[[ Supplied records, beginning ]]

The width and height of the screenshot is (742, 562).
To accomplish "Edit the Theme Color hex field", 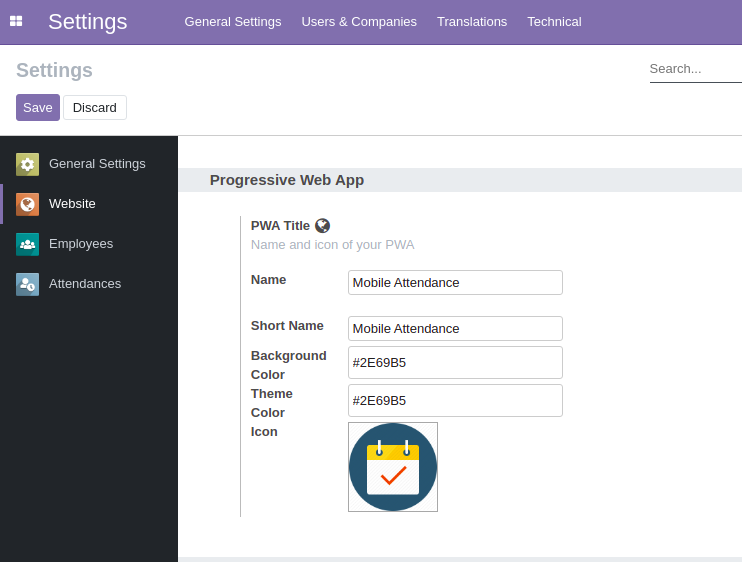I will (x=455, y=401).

[[ Supplied records, end ]]
[[ Supplied records, beginning ]]

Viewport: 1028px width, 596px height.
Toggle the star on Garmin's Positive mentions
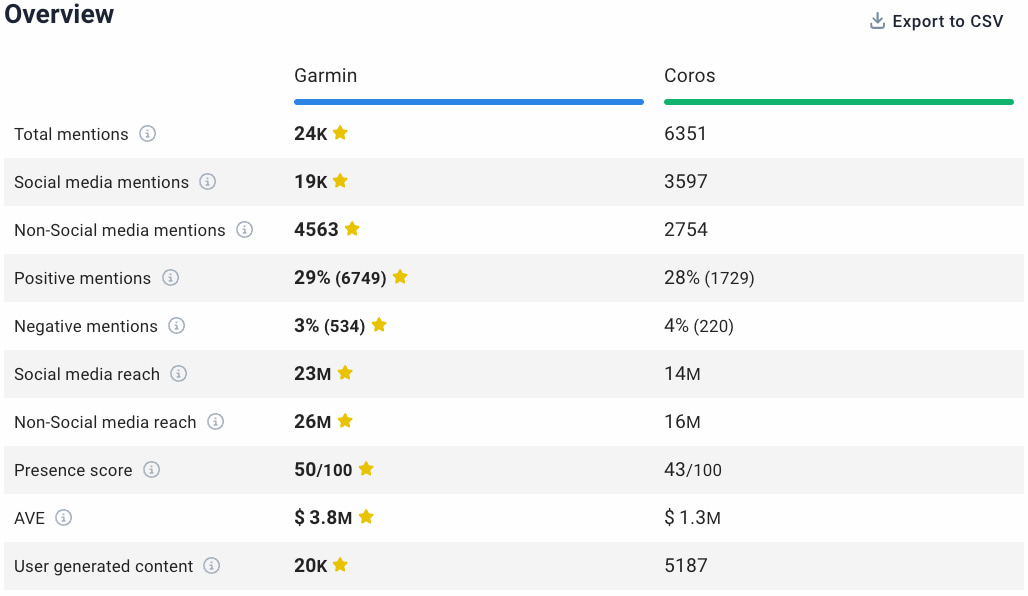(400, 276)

[[ Supplied records, end ]]

What the task requires:
Look through the material for "height". Copy each line that has it.

Output of the task:
The width and height of the screenshot is (742, 562).
Viewport: 1028px width, 596px height.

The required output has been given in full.